It was only last year that the use of silicon for solar cells outdistanced – or perhaps “outarea-d” – that for semiconductors. Whichever way you look at it, that’s remarkable: chips are tiny, even though they’re made by the thousand, while solar panels are large objects, intended to cover a roof rather than fill a little gap in a motherboard.
Yet it’s taken this long – despite solar panel use growing at 40% annually over the past decade – to get to the stage where we are starting to make more silicon to generate energy than to use it up. Sometimes, you have to wonder at our priorities as a species. But you can have so much more fun with a computer than with a solar panel. At least until the power runs out. Then you want both.
If you listen hard enough, you can hear the signs of what we could call “energy stress” all around. Oil prices aren’t coming down. Power suppliers keep hiking their fuel prices, sighing along with their customers (yet somehow increasing profits). And, mirabile dictu, the Sun newspaper this week came out in favour of being green, saying: “Too many of us have spent too long in denial over the threat from global warming. The evidence is now irresistible …” And there you were thinking that red-top newspapers had green colour blindness.
So solar is beginning to look increasingly attractive, because – unlike nuclear power – you can getyour own, and as Ashley Seager showed in this paper on Monday (Soaring energy costs make solar power a bright idea, September 11), make an economic return on capital.
Thus amid all the gloom, there are smiles on the faces of people who work in the industry, such as Charles Gay, a 30-year veteran of the solar business. He’s general manager of the solar panel business at the wonderfully-named Applied Materials (a moniker so generic it sounds like James Bond’s front company).
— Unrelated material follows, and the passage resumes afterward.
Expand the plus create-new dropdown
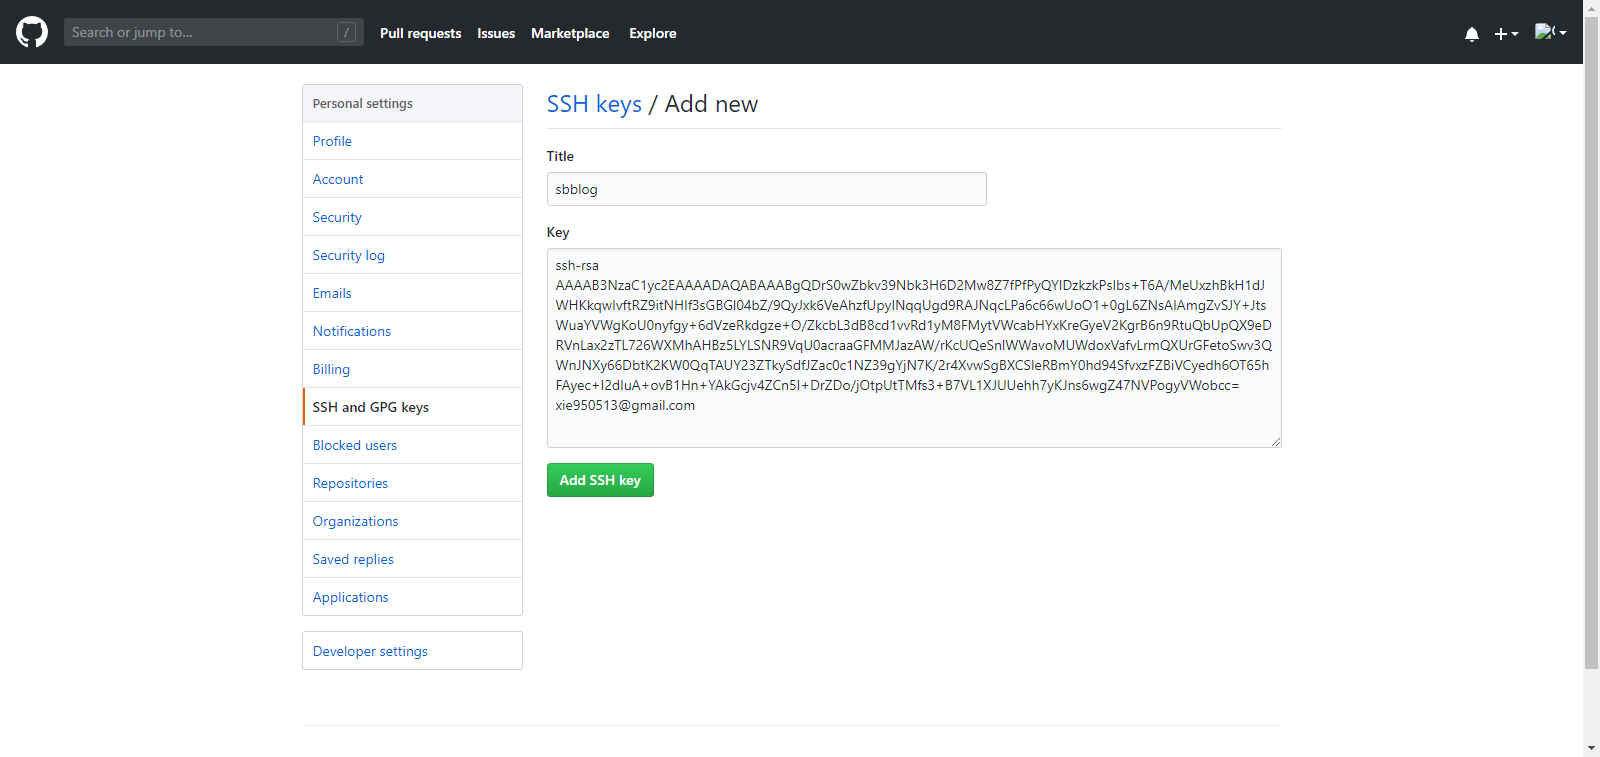Viewport: 1600px width, 757px height. (x=1506, y=34)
He’s full of optimism about the future of his sector: “The big companies take this seriously – it’s a genuine growth area.” The OPEC oil embargo of 1973 kickstarted the business, and since then it’s gone up and down, but right now is on the up: Japan and China are big users, and following another summer in which California’s power business sunk to its knees as everyone turned on the air conditioners, Arnold Schwarzenegger (turning out to be the ideal politician, more interested in pragmatism than party politics) has initiated a scheme to put 3kW of photovoltaic capacity on 1m Californian rooves – to generate as much electricity as three power plants – in the next 10 years.
But panel costs still remaintoo high for us to rush out for them. Yet what’s the bottleneck? A tug-of-war between chip plants and solar panel makers? Not precisely, explains Gay. The problem is supply; but unlike chip manufacturing, where prices wax and wane as new generations of chip foundry come along, we can’t make enough silicon to meet demand. “Purifying silicon is like building a petroleum cracking plant,” says Gay. “It takes two or three years.”
And while the pub bore will tell you that silicon is the second most plentiful element in the Earth’s crust, the problem is wrestling it from the grip of the oxygen it’s bound to. Just as with aluminium (which has to be electrolysed from bauxite), the principal cost of silicon’s manufacture is electricity.
Thus the world’s biggest silicon manufacturing plants are in Scandinavia and China, where hydroelectric power is plentiful. (China is a big fan of solar power too.) I like the circularity: renewable energy being used to create the raw material for another renewable energy source. Yes, dams create problems of their own, and silicon is toxic. But if it’s a choice between that and pushing a plough, I’ll take the first one every time.